Na quarta-feira, 7, a Doutora em Farmacologia, neuroscientista Maíra Assunção Bicca (C) concedeu uma entrevista a equipe do JL, a respeito da publicação de artigo científico, assinado por um grupo de pesquisa composto exclusivamente por brasileiros, provando que o extrato de canabinoides (o nome científico da planta conhecida como maconha), em microdoses, trata o Alzheimer. Confira:
Publicação do artigo
Esse artigo é um relato de caso do nosso estudo inicial sobre o potencial dos canabinóides para o tratamento do Alzheimer. Foi realizado com um paciente de 75 anos do Paraná, que segue usando o extrato de canabinóides até hoje e estável. Ou seja, é o primeiro relato clínico (estudo com humanos e não animais) da literatura que demonstra o efeito do THC e CBD em melhorar a memória de alguém com Alzheimer. Esse primeiro paciente foi a nossa base para iniciar um estudo clínico, com muito mais pacientes, com placebo, randomizado e cego, também o primeiro do tipo a ser feito. O extrato não só melhorou os sintomas de memória, mas também auxiliou na melhora do sono, depressão e ansiedade do paciente, sem causar nenhuma toxicidade ou efeito adverso.
Grupo de pesquisa
É um trabalho 100% brasileiro. O grupo de pesquisa é liderado pelo meu querido colega de trabalho e amigo Prof. Dr. Francisney Nascimento, o último autor. O grupo inclui ainda um neurologista, um especialista em Cannabis e dois químicos, responsáveis pela análise do extrato utilizado. A doutoranda Ana Ruver-Martins é a primeira autora do trabalho e foi quem idealizou e realizou o acompanhamento do paciente. Eu fui convidada a me juntar ao time como especialista sobre Alzheimer, doença com a qual trabalho há mais de 15 anos. Fiz o acompanhamento dos dados, a análise de resultados e juntas, eu e a Ana, escrevemos o artigo. Finalmente foi publicado dia 12 de Julho, após passar por um total de 7 revisões, por quase 1 ano e meio.
A utilização do extrato
Existem muitos tabus ainda em relação a Cannabis sativa, o nome científico da planta conhecida como Maconha, aquela por muito tempo tida como a porta de entrada para drogas “pesadas”. Os canabinóides são moléculas que a planta produz, existem mais de 100. Os mais famosos e estudados são o THC e o CBD, que são os componentes majoritários do extrato que utilizamos no nosso estudo. O que talvez as pessoas não saibam é que dentro do nosso cérebro existe um sistema chamado endocanabinóide, ou seja temos enzimas que produzem proteínas como os canabinóides da planta, e obviamente temos os receptores, as proteínas receptoras que se encaixam as proteínas endocanabinóides, produzindo um efeito. Ou seja, dentro da nossa cabeça a gente tem o chaveiro, a chave e a porta que funcionam redondinho. A nossa hipótese é que quando envelhecemos a porta começa a ranger e abrir com dificuldade, o chaveiro fica cansado e as chaves já não são produzidas na mesma velocidade que antes, isso quer dizer que o sistema endocanabinóides dentro da gente está menos ativo com a velhice. A nossa ideia foi utilizar o extrato com canabinóides da planta para tentar compensar essa perda, dar uma ajuda ao chaveiro. A beleza desse trabalho é que utilizamos um extrato rico em THC, a famosa molécula da maconha que produz efeito alucinógeno, porém utilizamos esse extrato em microdoses, menores que 1 mg. Isso quer dizer que ninguém vai ficar “doidão” ou “chapado” utilizando o extrato, é realmente um pequeno incremento para o sistema funcionar bem e que produz zero efeitos adversos, o que acontece muito quando a dose de um medicamento é muito alta.

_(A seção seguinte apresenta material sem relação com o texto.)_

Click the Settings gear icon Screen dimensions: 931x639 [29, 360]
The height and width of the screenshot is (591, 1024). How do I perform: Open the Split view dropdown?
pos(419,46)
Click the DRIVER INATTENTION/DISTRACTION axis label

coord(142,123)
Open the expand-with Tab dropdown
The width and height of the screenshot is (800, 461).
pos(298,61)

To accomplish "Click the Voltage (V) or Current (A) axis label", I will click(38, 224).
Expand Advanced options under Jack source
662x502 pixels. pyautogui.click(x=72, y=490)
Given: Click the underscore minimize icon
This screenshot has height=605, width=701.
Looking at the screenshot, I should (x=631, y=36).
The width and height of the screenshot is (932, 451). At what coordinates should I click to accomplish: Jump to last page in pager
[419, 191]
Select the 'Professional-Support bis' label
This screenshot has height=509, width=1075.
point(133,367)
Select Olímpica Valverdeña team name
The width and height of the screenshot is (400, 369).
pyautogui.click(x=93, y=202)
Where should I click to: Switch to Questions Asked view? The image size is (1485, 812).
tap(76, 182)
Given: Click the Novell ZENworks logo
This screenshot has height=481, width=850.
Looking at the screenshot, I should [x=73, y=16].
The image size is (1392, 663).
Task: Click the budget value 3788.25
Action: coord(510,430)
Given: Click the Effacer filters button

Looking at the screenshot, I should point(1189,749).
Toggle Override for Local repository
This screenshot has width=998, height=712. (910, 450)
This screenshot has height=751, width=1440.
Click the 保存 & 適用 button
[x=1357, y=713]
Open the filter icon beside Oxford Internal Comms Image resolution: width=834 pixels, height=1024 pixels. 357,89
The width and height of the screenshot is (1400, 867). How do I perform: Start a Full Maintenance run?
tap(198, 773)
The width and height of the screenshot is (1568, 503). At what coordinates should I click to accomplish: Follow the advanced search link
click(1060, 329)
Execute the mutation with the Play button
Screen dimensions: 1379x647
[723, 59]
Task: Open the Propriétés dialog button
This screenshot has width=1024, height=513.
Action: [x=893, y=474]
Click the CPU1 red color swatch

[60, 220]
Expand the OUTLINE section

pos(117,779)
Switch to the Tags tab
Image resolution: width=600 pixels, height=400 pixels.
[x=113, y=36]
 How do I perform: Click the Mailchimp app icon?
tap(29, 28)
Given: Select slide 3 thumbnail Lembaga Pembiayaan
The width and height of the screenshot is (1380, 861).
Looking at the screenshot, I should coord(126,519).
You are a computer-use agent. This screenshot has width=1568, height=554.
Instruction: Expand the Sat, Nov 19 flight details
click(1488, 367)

O uso e a legalização de Cannabis no Brasil
Precisamos para ontem reavaliar os nossos cursos de Medicina, como o sistema endocanabinóide precisa ser estudado, como abordar novas terapias à base de Cannabis.
Os artigos científicos ao longo dos últimos 10 anos vem mostrando cada vez mais o efeito benéfico dos canabinóides para o tratamento de várias doenças como esquizofrenia, epilepsia, fibromialgia, depressão, ansiedade, estresse, esclerose múltipla, Parkinson e Alzheimer. O Brasil é um país de solo e clima riquíssimos, com um potencial gigante para produção de plantas com alto teor de THC e CBD. Nós só temos a ganhar social e economicamente facilitando o plantio, a pesquisa e o controle de qualidade da planta.
A legalização da Cannabis para uso medicinal é algo que já deveria ter acontecido no Brasil há muito tempo, a exemplo de vários países Europeus e de grande parte dos Estados Unidos.